The president has spoken. It is therefore not for ASUU to explain or stand its ground trying to analyse what the president said and the propriety or otherwise of his speech. He hasn’t asked for too much, he only demanded that ASUU should rein-in the hands of the child on their back… He merely wants ASUU to end the strike so that students can go back to school. As far as the president is concerned, it should be that simple. He noted that the future of the country depends on the quality of educational institutions and education. on strike is taking toll on students and parents. That’s why he said “We hope that ASUU will sympathise with the people on the prolonged strike. Truly, enough is enough for keeping students at home. Don’t hurt the next generation for goodness’ sake.” That is a father who cares talking at a very crucial and timely period in the life of the strike. ASUU, enough is enough!
Surely, a parent like Professor Peter Olamakinde Olapegba of the University of Ibadan must also be praying for a resolution of the impasse. But he cannot dish out orders like President Buhari did. He too would be pleading with President Buhari for a solution, a genuine resolution of the issues. Olapegba would also be looking at the strike from the prism of a parent, whose children are at home due to the strike in which he is involved. Again, he will also be contemplating what he could do from the angle of a university professor who wants his children to be properly educated while he gets properly remunerated as well for the job he does. To him too, enough is enough of all the shenanigans he would say he had seen and heard about the entire strike episode.
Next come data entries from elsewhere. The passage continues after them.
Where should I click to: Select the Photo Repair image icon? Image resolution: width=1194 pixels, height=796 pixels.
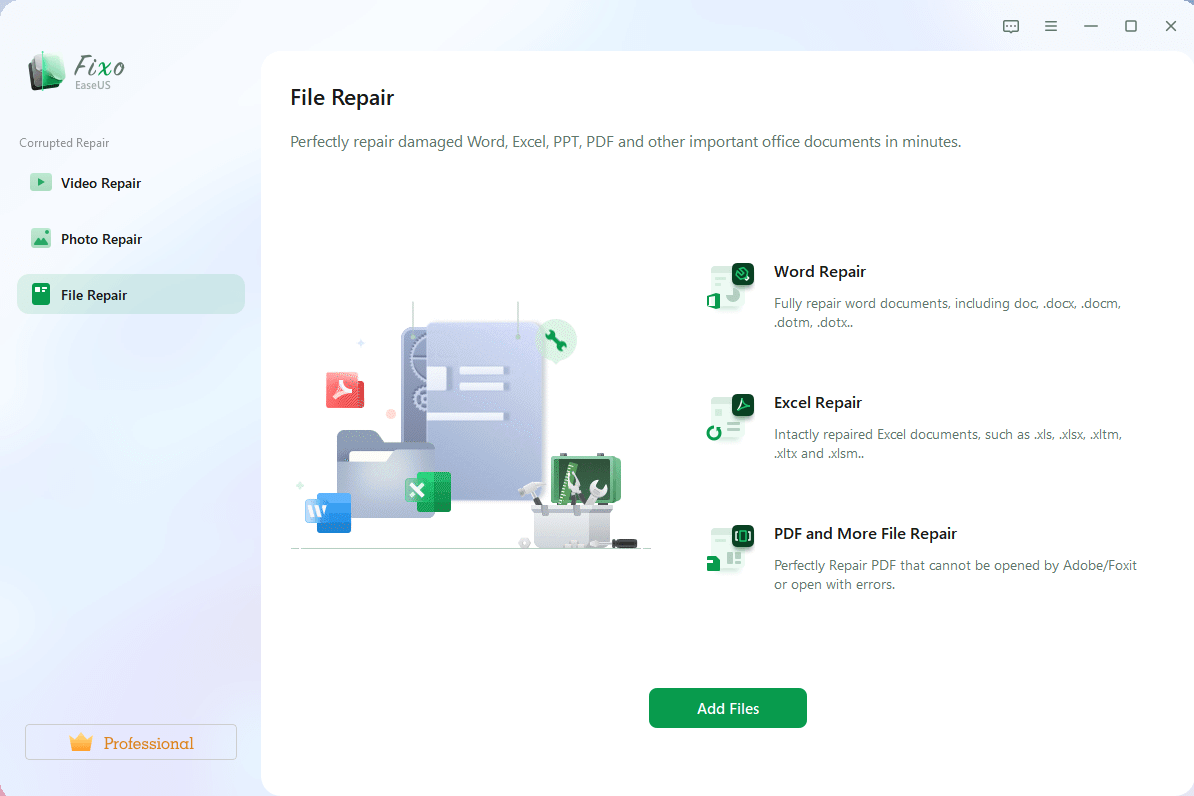[x=41, y=238]
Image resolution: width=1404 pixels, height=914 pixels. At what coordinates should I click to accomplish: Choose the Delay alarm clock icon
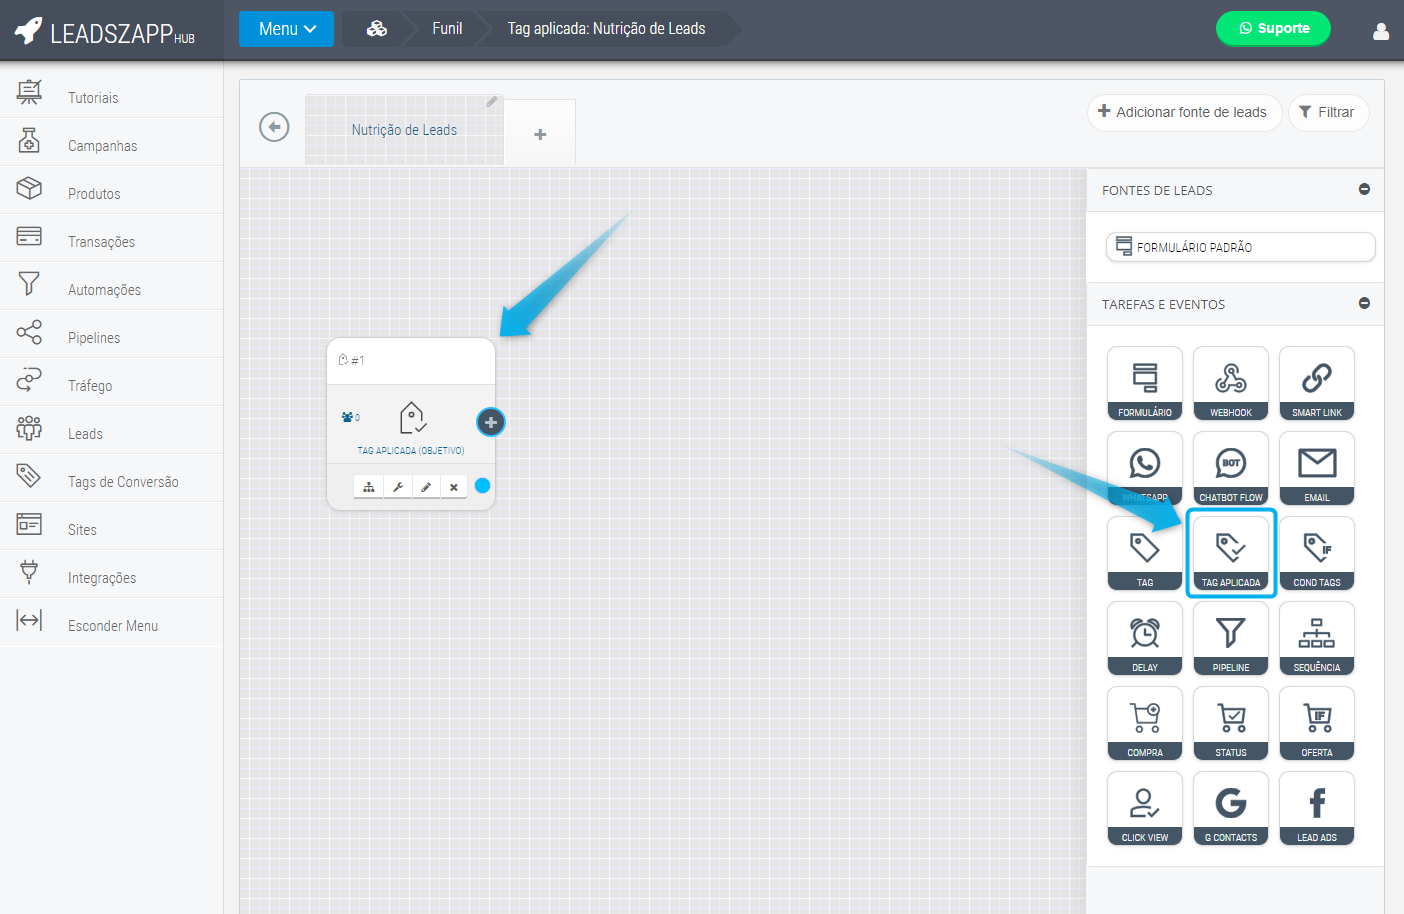coord(1144,637)
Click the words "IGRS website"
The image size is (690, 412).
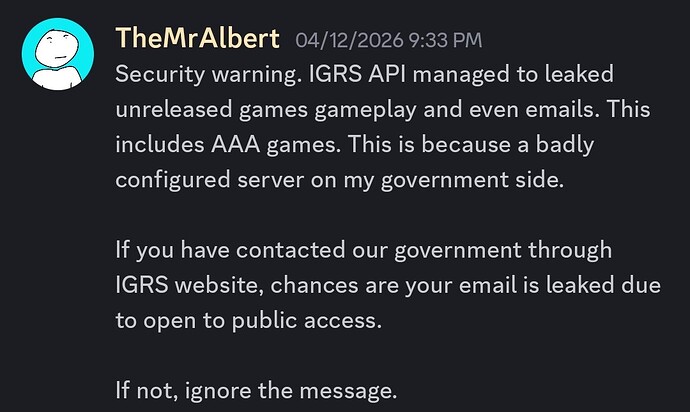click(189, 285)
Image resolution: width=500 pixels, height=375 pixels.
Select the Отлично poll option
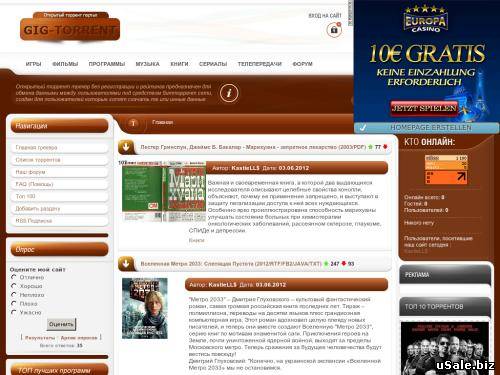click(14, 277)
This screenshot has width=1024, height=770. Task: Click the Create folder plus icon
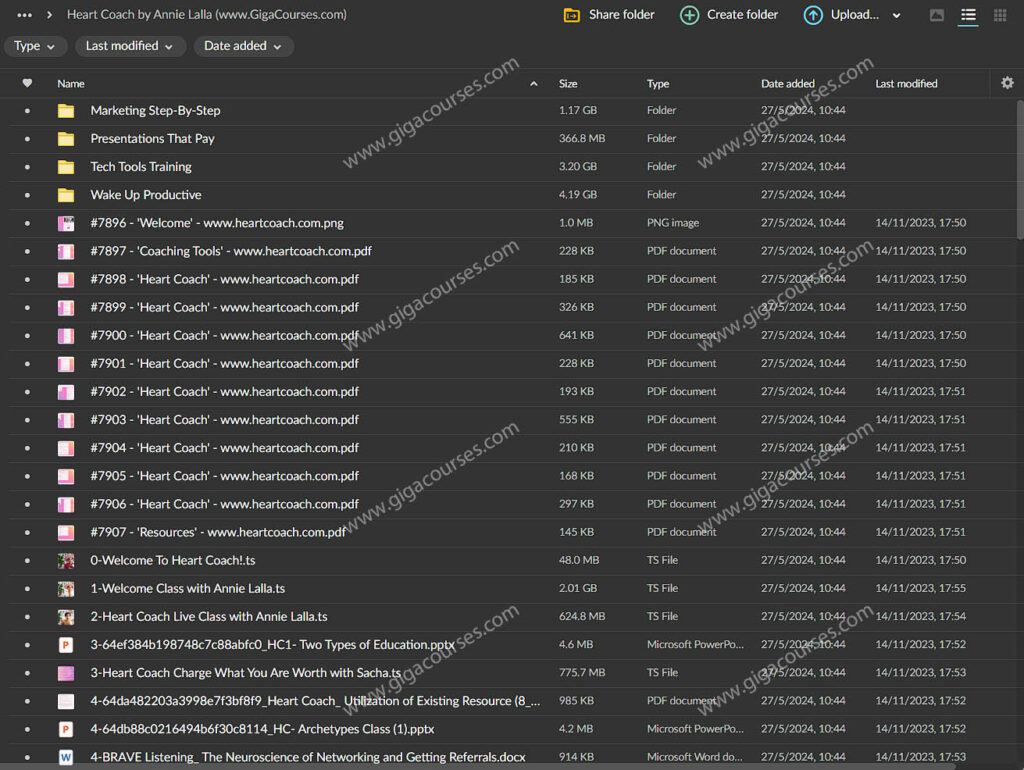[689, 15]
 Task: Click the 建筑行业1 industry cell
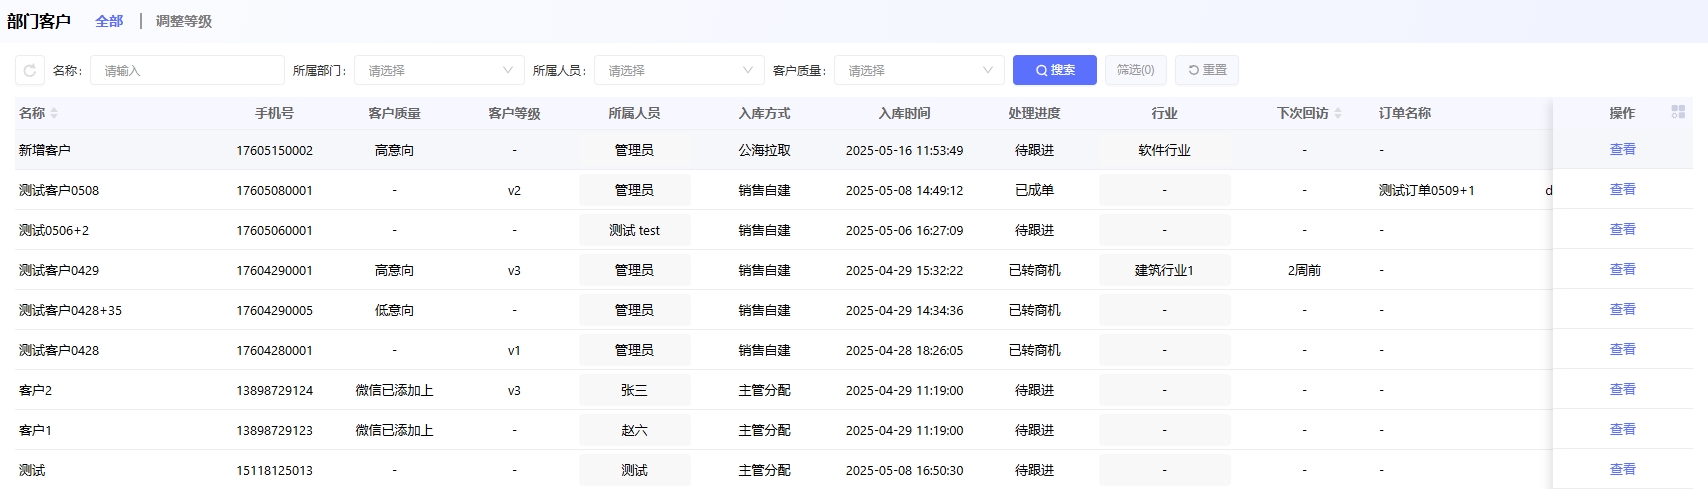[x=1164, y=270]
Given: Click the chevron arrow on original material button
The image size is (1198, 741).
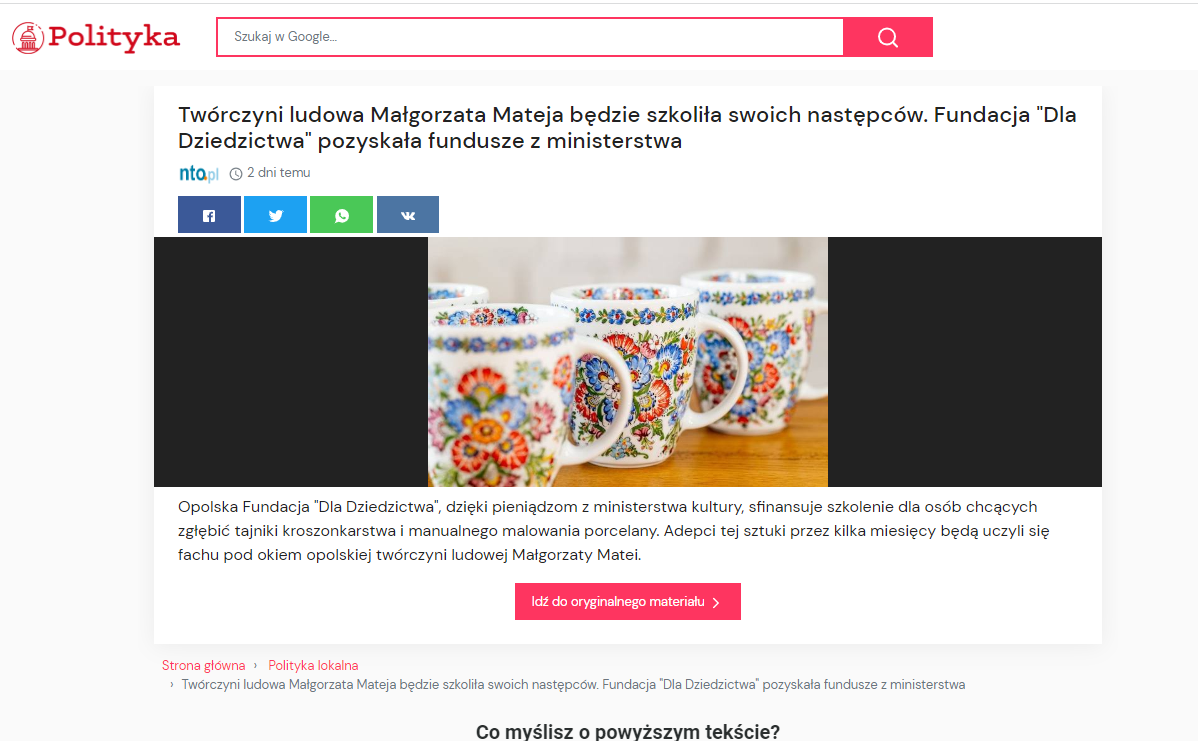Looking at the screenshot, I should click(x=716, y=603).
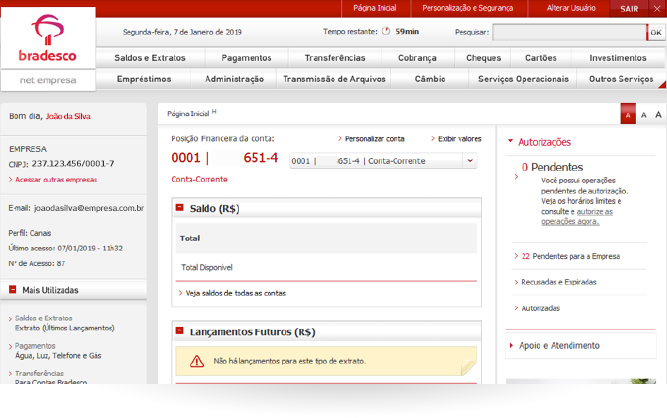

We have all forgotten that ASUU didn’t just plunge into a strike action. There were warnings, calls and appeals. There were also warning strikes before the strike rolled into a marathon.
ASUU is about the most popular and enduring trade union in Nigeria. Perhaps, the university lecturers can pass as the best organised team or association in the country today. It has come a long way and has remained almost the same since people like us got to know about its activities in the days of (then) Dr Attahiru Jega of the military era. This accolade used to be that of Nigeria Labour Congress (NLC). The NLC has gone south, relegated so far below that Nigerians no longer remember vividly if there is such a trade union. Bank workers had their own too: NUBIFIE and ASSBIFIE. NUPENG and PENGASSAN were popular too and did their bits as we travelled to this spot. However, ASUU has remained enduing in the quest to make demands and stand by their principles. There was Nigeria Labour Congress.
Trust this ASUU to respond to the emotional appeal by President Buhari. It said the strike should not have lasted more than one week if the government took public education seriously. There have been MoUs, MoAs and reports, including one of the latest done by Professor Nimi Dimkpa Briggs. The Minister of Education and the Minister of Labour must know about these. But the issues seem to overwhelm the powers that be. But the president’s audience clapped when he advised ASUU to call of the strike or suspend it. ASUU should not stress our president. The association should just order its members to go back to the classroom because the president has spoken!